2.4.7.5. Cutting a file ‘vertically’ with cut#
While head and tail allow you to split a file “horizontally” by its lines,
you can use cut to split a file “vertically” by its columns.
This tool can operate in a few ways. For example, it can be used to cut a specific range of columns:
$ cut -c 1-10 /usr/share/common-licenses/GPL
Here -c 1-10 indicates that only the first to the tenth character of every line should be displayed.
Exercise 2.39
What does the following do?
$ cut -c 2,4,6 /usr/share/common-licenses/GPL
confirm by comparing the output to what you can see with less /usr/share/common-licenses/GPL.
Exercise 2.40
Check the help of cut for information on the syntax to indicate character ranges.
Print every line of /usr/share/common-licenses/GPL except for:::::: their first 5 characters.
Another common usage of cut is to split content by a particular delimiter into multiple fields,
and then only display specified fields.
This can be done to split a sentence in words, using (a space) as the delimiter,
or a file with tabular data where each column is separated by ; (using ; as delimiter).
To do this, we must specify the delimiter with the -d option and the requested field with the -f option.

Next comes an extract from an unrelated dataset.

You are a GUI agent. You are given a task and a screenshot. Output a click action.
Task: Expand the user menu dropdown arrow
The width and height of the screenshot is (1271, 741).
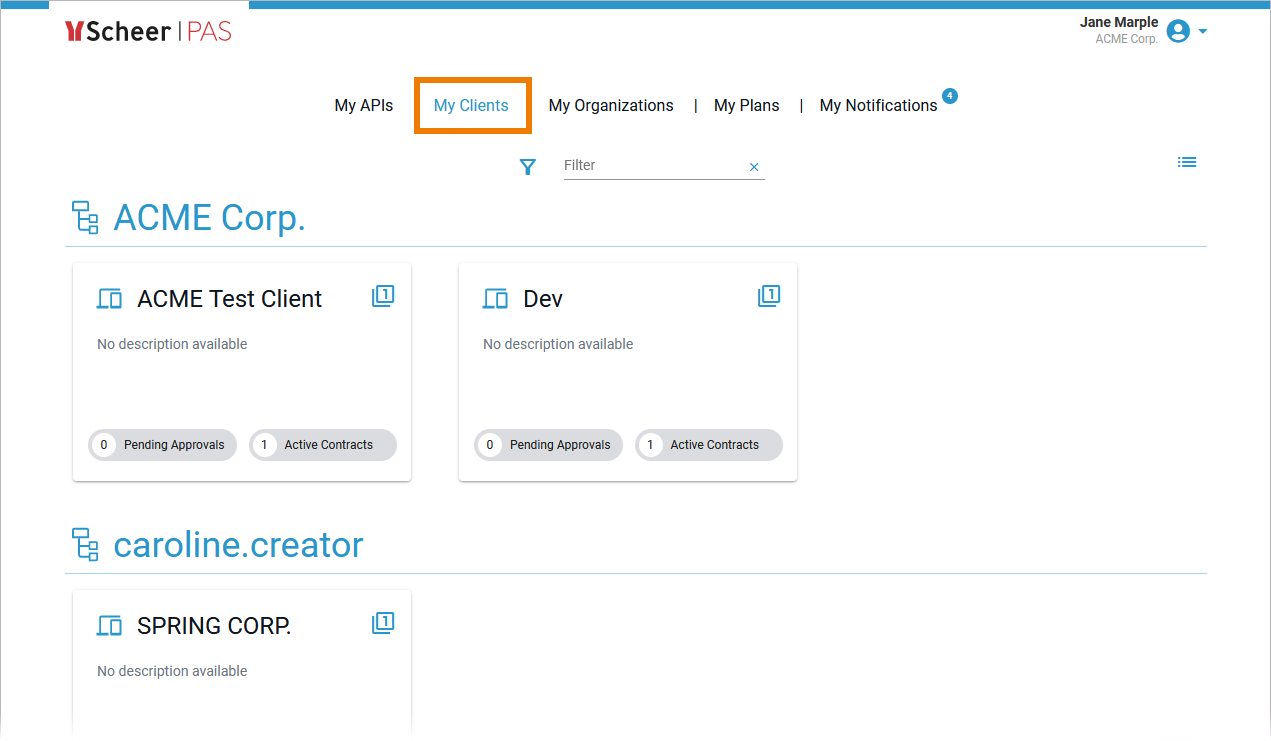click(1203, 32)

Here is how we can cut the first word of every line:
$ cut -d ' ' -f 1 /usr/share/common-licenses/GPL
Note that if we specify a space as a delimiter, we have to put the space in single quotes ' ' such that
our shell understands this space is configuration input for the cut tool.
You may also note that cut separates words by single space only, so a line starting with multiple spaces will be interpreted as starting with one or more “empty” words.
Exercise 2.41
Cut the GPL file by space, and display the first three fields only.
2.4.7.6. Sorting lines#
The sort program will sort lines in a file alphanumerically,
comparing lines by the very first character first,
and if only those are the same moving to their second character, etc.
The line with the character that appears earlier in the alphanumeric order should come first.
In the alphanumeric order,
we first get spaces ( ), then uppercase characters (A-Z), the lowercase characters (a-z), and finally numbers 0-9.
To show the lines in the GPL files sorted, simply use:
$ sort /usr/share/common-licenses/GPL
Note that this does not alter the file, it just displays the lines sorted in the terminal.
This can be useful if you have an unsorted log file where every line starts with a time stamp and then a message, for example.
Exercise 2.42
Display the GPL file sort, but in reverse order, so lines starting with many spaces appear last in the output.
Use the help for sort to find the correct switch.
Note that you may have to scroll up in your terminal a lot to validate the result, since the file contains many empty lines.